- [掲載文]:
"""
>  今週のトピックス >  No.650
民法等の改正なるか
〜成人は18歳以上、夫婦別姓など〜
● 保険契約など、実務面での影響が考えられる
  夫婦別姓や成年年齢の引き下げなどを盛り込んだ民法の改正案および関連法案が、先の国会から引き続き今国会においても審議されている。
  夫婦別姓問題は、社会においてさまざまな論議を巻き起こしてきた案件で、なかなか成立にまで至っていない。
  また、少年犯罪が大きな社会問題となっている昨今、成人の概念が今回の改正案で大きく変更されようとしている。これまで少年とされていた18歳以上20歳未満を成人とし選挙権を与えるとともに、少年法の対象から外し、18歳以上にも社会的責任を負わせるものだ。
  さらに、相続での嫡出子と非嫡出子(認知された子ども)の不平等が是正され、改正されようとしている。
"""
- [課題 1]: 掲載文の「夫婦別姓問題は、社会において」から「社会的責任を負わせるものだ。」までを、一字も変えずに出力してください。
- [課題 2]: 掲載文では、夫婦別姓問題がなかなか成立にまで至っていない理由をどう説明しているか、1〜3文で述べてください。

- [データセット]:
"""
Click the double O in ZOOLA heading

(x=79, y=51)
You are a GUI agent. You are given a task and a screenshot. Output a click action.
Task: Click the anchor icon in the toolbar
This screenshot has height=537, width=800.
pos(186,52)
"""
"""
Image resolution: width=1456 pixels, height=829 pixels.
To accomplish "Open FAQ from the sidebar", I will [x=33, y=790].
"""
"""
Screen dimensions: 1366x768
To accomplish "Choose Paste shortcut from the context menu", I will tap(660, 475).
"""
- [出力全文 1]:
夫婦別姓問題は、社会においてさまざまな論議を巻き起こしてきた案件で、なかなか成立にまで至っていない。
  また、少年犯罪が大きな社会問題となっている昨今、成人の概念が今回の改正案で大きく変更されようとしている。これまで少年とされていた18歳以上20歳未満を成人とし選挙権を与えるとともに、少年法の対象から外し、18歳以上にも社会的責任を負わせるものだ。

- [出力全文 2]: 夫婦別姓問題は、社会においてさまざまな論議を巻き起こしてきた案件であるためです。